[RECORDS SUPPLIED]

BEGIN

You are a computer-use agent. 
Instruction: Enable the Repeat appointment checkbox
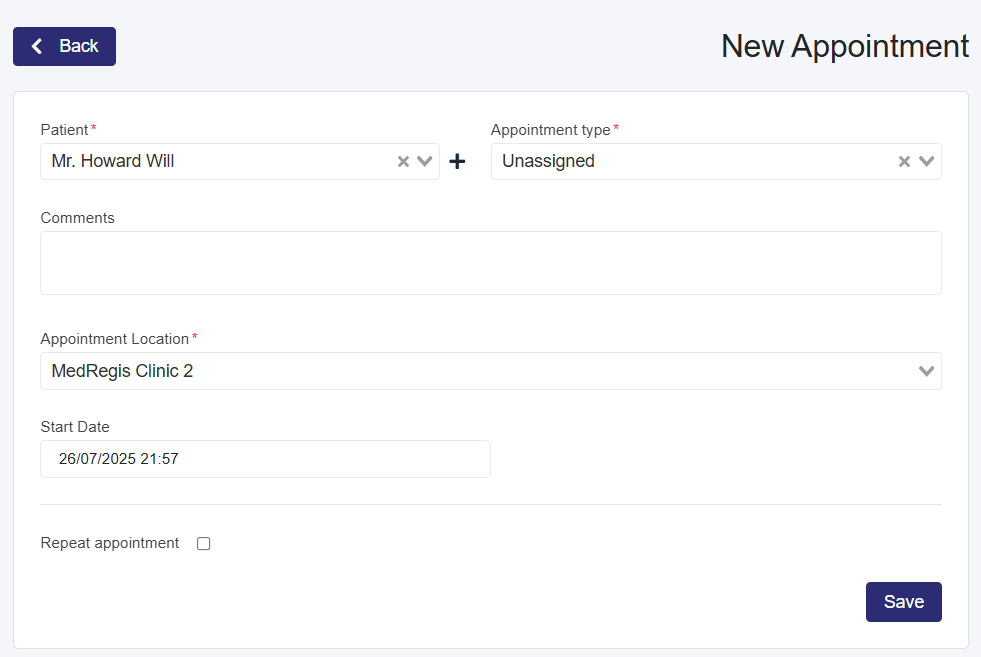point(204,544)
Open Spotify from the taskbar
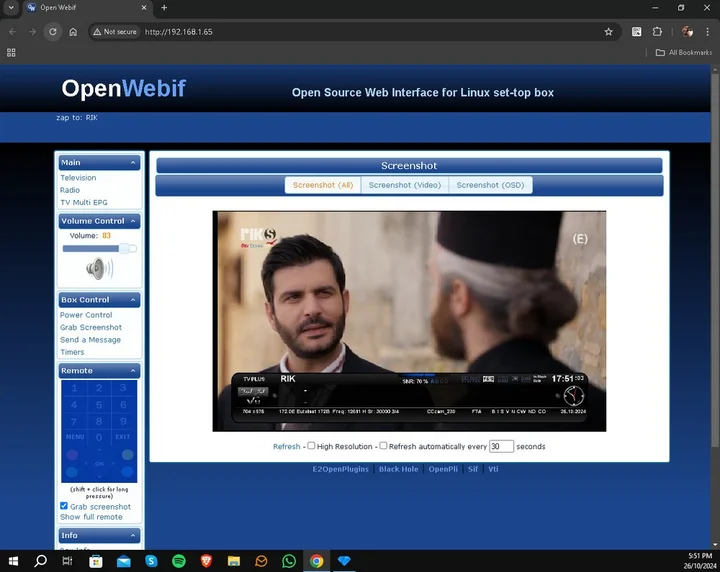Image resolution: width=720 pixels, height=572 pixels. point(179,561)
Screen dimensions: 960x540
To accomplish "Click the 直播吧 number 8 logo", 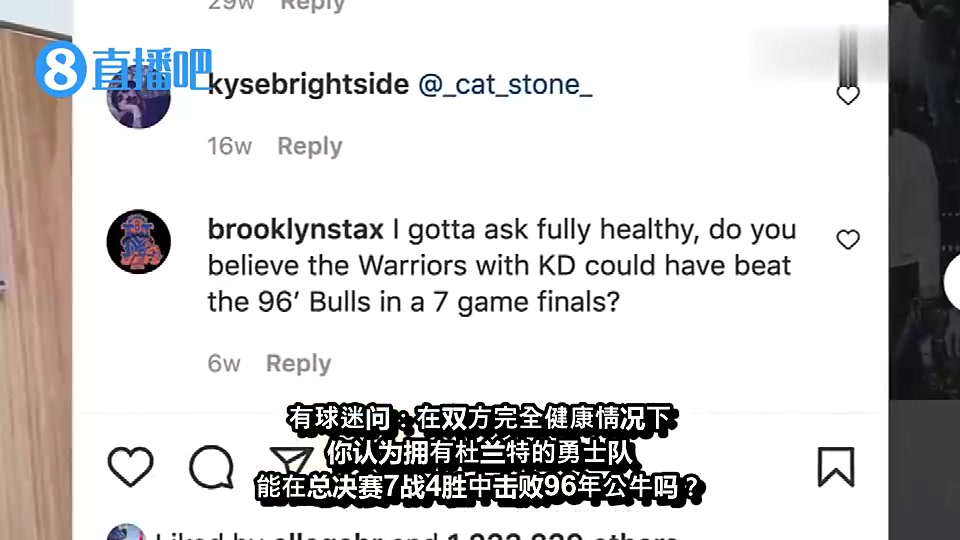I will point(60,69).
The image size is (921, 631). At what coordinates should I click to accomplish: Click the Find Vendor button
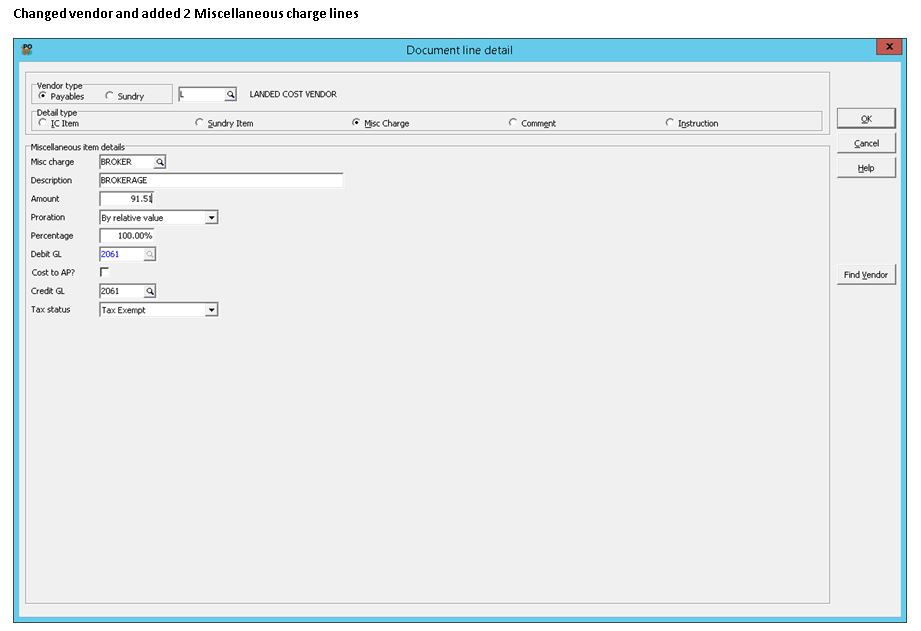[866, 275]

END
BEGIN

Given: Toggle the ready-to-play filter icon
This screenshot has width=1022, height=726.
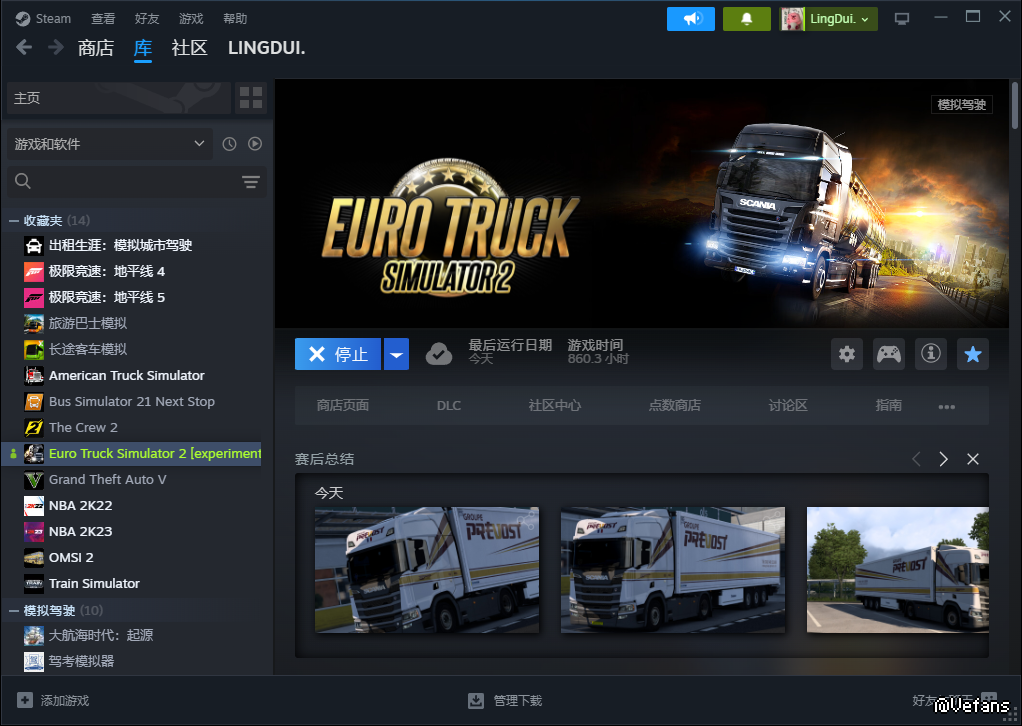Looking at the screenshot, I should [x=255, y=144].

END
BEGIN

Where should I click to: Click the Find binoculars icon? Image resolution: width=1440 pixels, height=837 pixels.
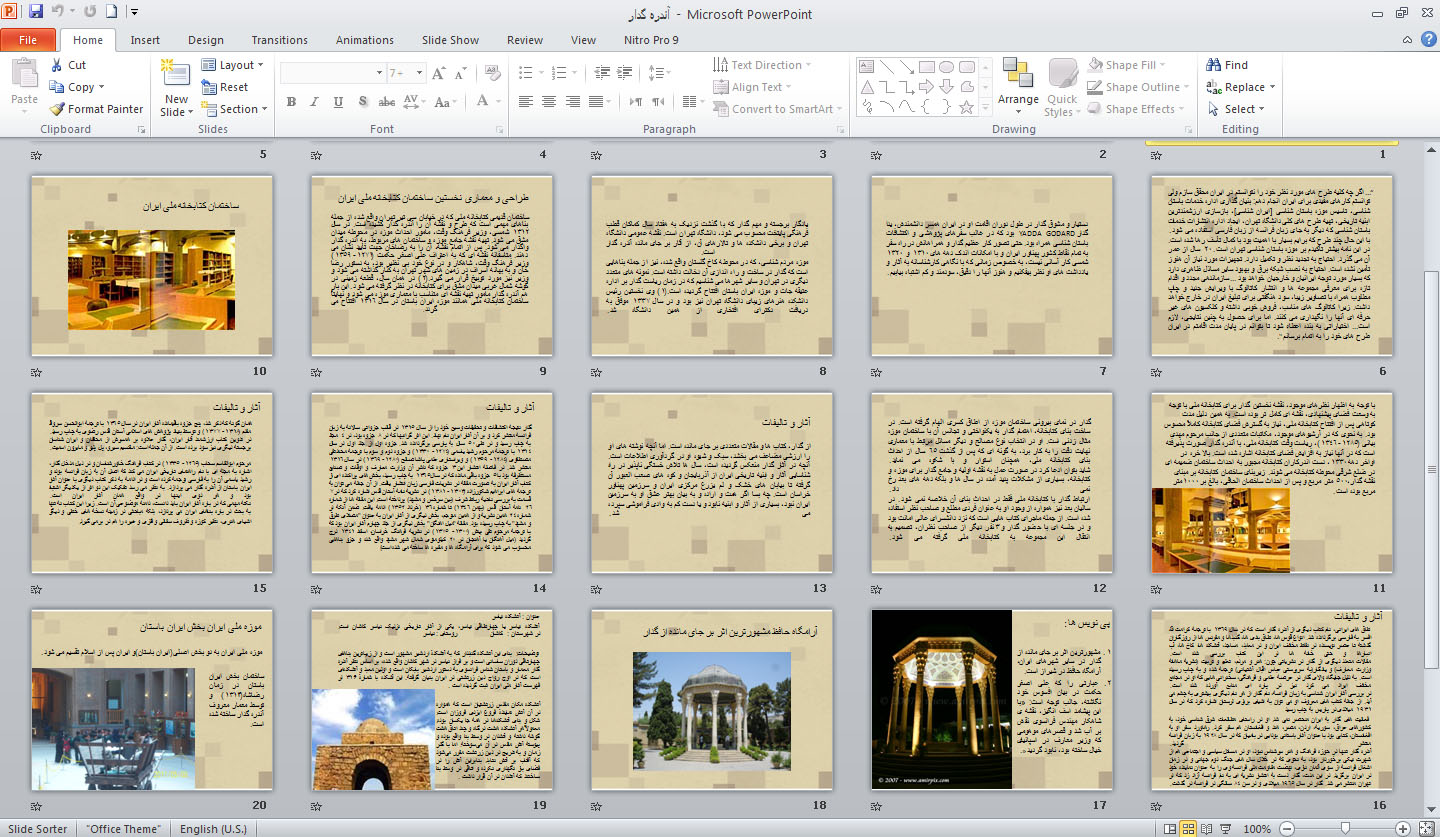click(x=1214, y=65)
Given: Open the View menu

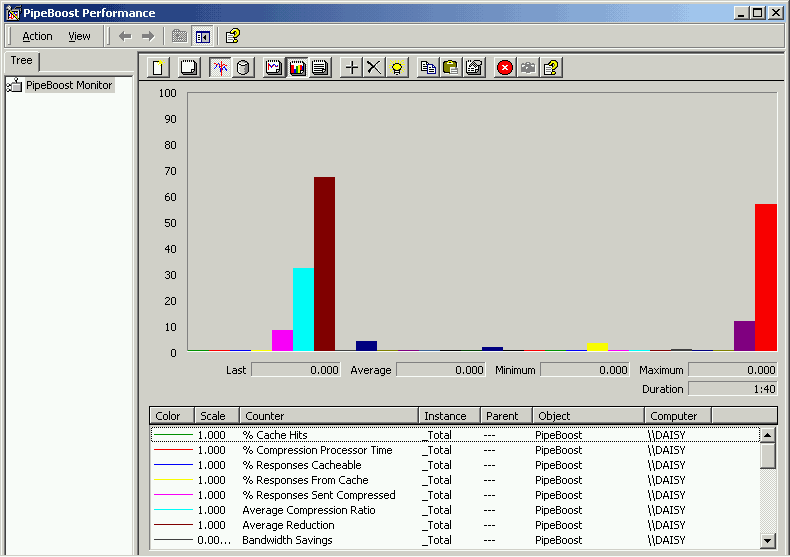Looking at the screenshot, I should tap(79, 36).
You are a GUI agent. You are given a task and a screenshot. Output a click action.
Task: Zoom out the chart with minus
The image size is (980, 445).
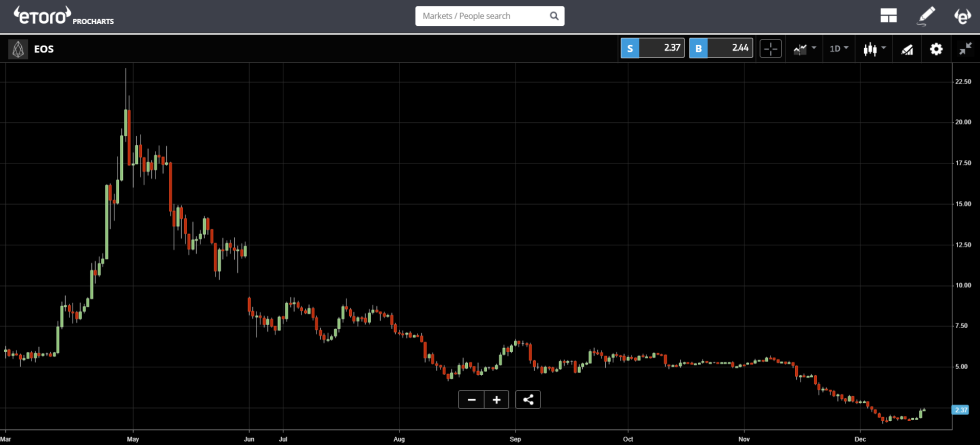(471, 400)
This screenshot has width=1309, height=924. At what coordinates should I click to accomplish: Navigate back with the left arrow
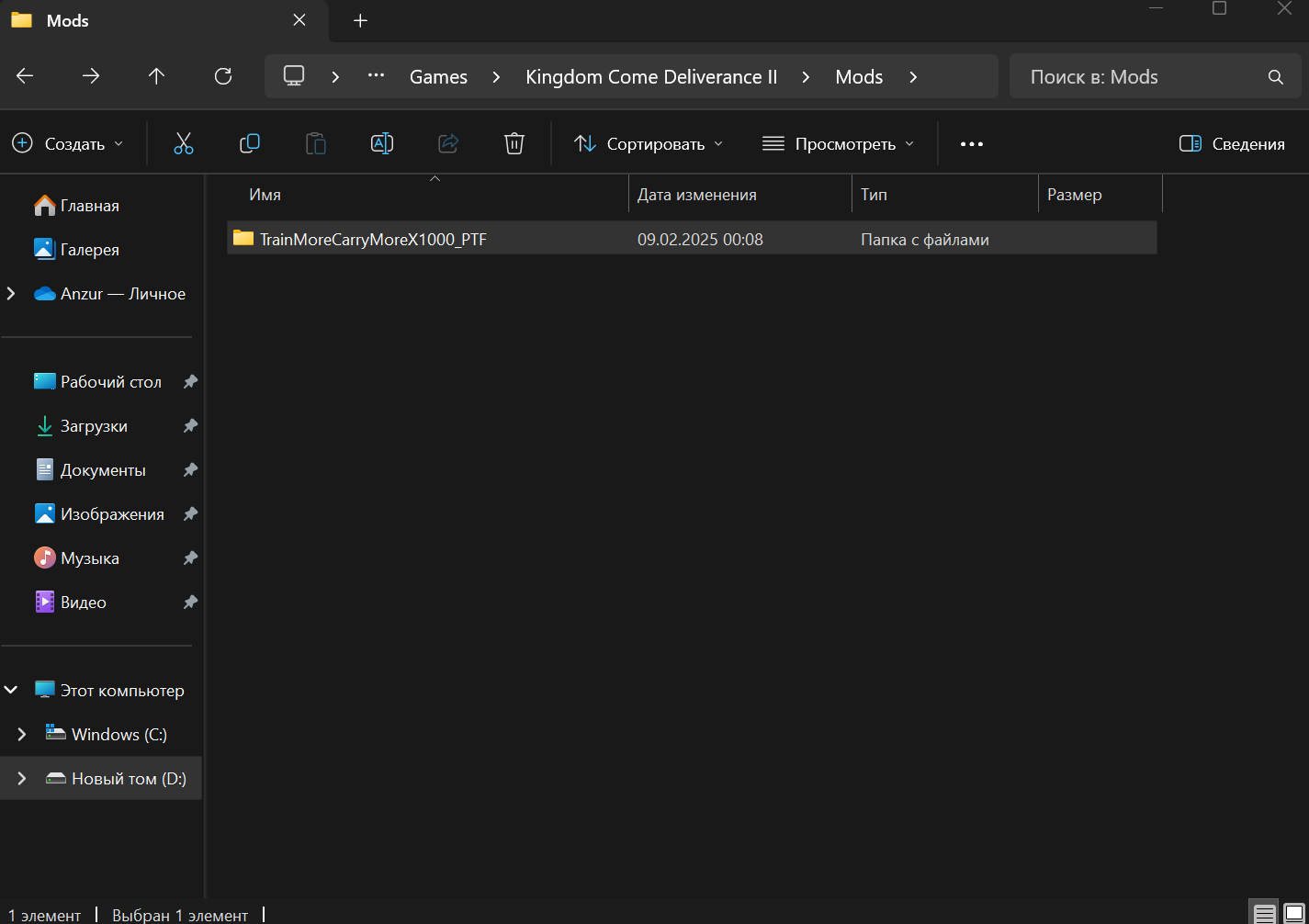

END

[REQUIREMENT]
Go through the listing above and return every line where the word "agent" occurs.

[EXERCISE RESPONSE]
You are a computer-use agent. 
You are a GUI agent. You are given a task and a screenshot. Output a click action.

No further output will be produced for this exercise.